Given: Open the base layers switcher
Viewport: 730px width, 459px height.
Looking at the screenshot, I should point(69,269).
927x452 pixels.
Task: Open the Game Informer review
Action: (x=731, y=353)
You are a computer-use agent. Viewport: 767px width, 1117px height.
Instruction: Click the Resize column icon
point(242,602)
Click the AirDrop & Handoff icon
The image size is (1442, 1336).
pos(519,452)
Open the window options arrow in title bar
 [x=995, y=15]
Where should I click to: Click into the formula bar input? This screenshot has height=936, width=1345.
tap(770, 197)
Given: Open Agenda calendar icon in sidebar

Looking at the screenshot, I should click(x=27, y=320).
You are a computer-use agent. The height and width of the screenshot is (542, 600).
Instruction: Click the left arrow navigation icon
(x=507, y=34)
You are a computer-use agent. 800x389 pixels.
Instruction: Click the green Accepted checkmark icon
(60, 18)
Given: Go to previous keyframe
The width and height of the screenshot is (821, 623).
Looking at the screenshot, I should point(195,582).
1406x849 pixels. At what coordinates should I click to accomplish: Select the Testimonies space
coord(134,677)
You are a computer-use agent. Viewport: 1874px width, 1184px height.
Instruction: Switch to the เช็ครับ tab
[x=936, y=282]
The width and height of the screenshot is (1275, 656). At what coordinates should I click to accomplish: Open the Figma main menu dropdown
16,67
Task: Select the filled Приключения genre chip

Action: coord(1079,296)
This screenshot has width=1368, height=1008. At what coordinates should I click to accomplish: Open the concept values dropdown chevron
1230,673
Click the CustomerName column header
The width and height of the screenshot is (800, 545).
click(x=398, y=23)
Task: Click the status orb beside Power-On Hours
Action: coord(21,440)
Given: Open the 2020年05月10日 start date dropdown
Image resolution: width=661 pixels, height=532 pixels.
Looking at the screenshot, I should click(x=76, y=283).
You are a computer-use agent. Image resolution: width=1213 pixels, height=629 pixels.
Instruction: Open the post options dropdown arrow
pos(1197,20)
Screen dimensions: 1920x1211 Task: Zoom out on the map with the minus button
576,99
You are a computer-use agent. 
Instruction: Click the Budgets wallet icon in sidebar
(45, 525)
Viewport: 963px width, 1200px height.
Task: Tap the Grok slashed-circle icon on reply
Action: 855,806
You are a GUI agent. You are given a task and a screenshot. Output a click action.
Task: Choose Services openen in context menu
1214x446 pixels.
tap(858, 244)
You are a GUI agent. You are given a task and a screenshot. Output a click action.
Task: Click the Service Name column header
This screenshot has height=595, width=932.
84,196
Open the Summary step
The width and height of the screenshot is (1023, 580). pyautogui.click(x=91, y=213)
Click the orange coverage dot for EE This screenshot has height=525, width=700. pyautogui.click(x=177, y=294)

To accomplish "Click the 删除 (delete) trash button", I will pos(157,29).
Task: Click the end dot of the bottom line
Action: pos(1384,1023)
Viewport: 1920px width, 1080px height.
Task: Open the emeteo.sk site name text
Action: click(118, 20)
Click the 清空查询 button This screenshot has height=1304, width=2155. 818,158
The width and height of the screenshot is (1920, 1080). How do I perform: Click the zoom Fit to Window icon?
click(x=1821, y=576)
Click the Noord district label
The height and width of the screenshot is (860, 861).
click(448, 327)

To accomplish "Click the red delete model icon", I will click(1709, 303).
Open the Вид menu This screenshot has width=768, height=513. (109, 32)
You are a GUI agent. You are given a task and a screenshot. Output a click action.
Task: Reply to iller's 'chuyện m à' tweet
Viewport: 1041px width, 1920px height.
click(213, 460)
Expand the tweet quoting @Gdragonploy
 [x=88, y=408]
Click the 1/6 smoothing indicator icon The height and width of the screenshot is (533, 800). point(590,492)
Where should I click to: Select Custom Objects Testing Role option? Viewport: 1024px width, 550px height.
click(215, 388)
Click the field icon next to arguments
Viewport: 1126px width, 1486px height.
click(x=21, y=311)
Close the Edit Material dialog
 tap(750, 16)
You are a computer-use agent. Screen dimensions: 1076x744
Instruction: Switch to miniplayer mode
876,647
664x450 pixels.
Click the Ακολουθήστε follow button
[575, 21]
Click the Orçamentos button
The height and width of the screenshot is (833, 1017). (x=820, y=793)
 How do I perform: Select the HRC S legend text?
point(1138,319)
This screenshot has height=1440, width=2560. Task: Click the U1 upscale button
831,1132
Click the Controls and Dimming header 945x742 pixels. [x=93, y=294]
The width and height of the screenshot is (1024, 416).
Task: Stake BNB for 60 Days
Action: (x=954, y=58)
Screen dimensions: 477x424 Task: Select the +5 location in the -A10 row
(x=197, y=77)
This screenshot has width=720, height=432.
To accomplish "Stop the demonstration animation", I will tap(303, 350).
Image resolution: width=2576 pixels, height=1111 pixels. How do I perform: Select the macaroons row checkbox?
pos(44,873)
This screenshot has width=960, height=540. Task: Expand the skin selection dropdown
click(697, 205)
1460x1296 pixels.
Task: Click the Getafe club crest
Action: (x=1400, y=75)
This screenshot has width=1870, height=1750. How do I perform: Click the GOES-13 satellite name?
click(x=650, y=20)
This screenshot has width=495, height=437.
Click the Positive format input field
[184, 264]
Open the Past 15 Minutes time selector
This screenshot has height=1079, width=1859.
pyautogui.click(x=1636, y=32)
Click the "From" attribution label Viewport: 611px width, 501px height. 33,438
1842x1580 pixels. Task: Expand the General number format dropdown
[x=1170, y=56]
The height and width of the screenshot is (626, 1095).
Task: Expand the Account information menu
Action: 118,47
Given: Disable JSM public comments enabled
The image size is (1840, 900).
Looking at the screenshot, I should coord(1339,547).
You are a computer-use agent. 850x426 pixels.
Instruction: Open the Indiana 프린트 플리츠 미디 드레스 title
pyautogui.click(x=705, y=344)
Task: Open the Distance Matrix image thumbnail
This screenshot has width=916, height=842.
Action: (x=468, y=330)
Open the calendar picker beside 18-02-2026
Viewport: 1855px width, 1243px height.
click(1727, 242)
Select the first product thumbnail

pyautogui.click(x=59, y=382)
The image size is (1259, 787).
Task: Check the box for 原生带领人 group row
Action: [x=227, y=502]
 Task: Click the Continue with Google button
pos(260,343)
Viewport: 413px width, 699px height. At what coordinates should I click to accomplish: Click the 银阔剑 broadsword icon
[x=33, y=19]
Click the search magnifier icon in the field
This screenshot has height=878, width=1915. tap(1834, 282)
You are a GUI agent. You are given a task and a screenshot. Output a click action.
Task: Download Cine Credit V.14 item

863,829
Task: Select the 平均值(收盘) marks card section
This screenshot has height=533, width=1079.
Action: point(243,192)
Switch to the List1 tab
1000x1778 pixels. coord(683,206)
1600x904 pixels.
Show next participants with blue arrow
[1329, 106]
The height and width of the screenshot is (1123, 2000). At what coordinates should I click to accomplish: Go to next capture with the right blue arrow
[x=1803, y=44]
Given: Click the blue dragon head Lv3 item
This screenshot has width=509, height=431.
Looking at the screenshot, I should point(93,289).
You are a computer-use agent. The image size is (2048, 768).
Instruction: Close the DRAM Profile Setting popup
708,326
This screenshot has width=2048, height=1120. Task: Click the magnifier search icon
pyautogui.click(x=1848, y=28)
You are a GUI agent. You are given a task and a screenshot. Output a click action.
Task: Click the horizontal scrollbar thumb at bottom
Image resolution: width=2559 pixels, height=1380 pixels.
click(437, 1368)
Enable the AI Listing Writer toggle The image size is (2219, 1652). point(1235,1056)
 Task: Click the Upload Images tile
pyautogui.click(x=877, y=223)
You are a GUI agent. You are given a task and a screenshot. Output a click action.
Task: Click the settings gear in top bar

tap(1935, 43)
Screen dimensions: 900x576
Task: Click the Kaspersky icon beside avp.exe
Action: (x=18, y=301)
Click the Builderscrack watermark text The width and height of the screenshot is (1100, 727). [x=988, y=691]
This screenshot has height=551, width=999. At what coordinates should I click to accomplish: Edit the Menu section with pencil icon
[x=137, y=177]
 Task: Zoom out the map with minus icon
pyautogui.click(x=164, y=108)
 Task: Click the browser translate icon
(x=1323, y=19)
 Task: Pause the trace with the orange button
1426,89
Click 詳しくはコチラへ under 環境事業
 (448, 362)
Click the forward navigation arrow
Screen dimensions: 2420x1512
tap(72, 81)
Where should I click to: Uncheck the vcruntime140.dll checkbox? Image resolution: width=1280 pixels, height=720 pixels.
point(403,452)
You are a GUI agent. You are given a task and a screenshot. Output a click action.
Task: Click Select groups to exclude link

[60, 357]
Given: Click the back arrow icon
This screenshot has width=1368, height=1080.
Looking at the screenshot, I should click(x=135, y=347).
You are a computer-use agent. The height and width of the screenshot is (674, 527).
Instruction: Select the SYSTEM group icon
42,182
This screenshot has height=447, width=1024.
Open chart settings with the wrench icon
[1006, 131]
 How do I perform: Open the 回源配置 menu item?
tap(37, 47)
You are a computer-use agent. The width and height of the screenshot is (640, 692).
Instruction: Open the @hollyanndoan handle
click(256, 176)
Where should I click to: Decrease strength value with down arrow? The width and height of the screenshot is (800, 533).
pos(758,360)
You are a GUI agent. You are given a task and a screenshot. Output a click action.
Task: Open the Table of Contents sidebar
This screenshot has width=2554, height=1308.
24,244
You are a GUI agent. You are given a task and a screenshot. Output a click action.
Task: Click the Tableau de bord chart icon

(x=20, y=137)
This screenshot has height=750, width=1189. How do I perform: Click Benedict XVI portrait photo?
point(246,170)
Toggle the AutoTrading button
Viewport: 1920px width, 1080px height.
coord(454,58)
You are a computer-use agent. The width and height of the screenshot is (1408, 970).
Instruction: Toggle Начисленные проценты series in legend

::::::

▶ [What you are asked to do]
Copy the items above word for word, from the line with "You are a computer-use agent. Screen" up to and including the line with "pyautogui.click(x=705, y=344)".

▶ [Final result]
You are a computer-use agent. Screen dimensions: 1076x744
Instruction: Switch to miniplayer mode
876,647
664x450 pixels.
Click the Ακολουθήστε follow button
[575, 21]
Click the Orçamentos button
The height and width of the screenshot is (833, 1017). (x=820, y=793)
 How do I perform: Select the HRC S legend text?
point(1138,319)
This screenshot has height=1440, width=2560. Task: Click the U1 upscale button
831,1132
Click the Controls and Dimming header 945x742 pixels. [x=93, y=294]
The width and height of the screenshot is (1024, 416).
Task: Stake BNB for 60 Days
Action: (x=954, y=58)
Screen dimensions: 477x424 Task: Select the +5 location in the -A10 row
(x=197, y=77)
This screenshot has width=720, height=432.
To accomplish "Stop the demonstration animation", I will tap(303, 350).
Image resolution: width=2576 pixels, height=1111 pixels. How do I perform: Select the macaroons row checkbox?
pos(44,873)
This screenshot has width=960, height=540. Task: Expand the skin selection dropdown
click(697, 205)
1460x1296 pixels.
Task: Click the Getafe club crest
Action: (x=1400, y=75)
This screenshot has width=1870, height=1750. How do I perform: Click the GOES-13 satellite name?
click(x=650, y=20)
This screenshot has width=495, height=437.
Click the Positive format input field
[184, 264]
Open the Past 15 Minutes time selector
This screenshot has height=1079, width=1859.
pyautogui.click(x=1636, y=32)
Click the "From" attribution label Viewport: 611px width, 501px height. 33,438
1842x1580 pixels. Task: Expand the General number format dropdown
[x=1170, y=56]
The height and width of the screenshot is (626, 1095).
Task: Expand the Account information menu
Action: 118,47
Given: Disable JSM public comments enabled
The image size is (1840, 900).
Looking at the screenshot, I should coord(1339,547).
You are a computer-use agent. 850x426 pixels.
Instruction: Open the Indiana 프린트 플리츠 미디 드레스 title
pyautogui.click(x=705, y=344)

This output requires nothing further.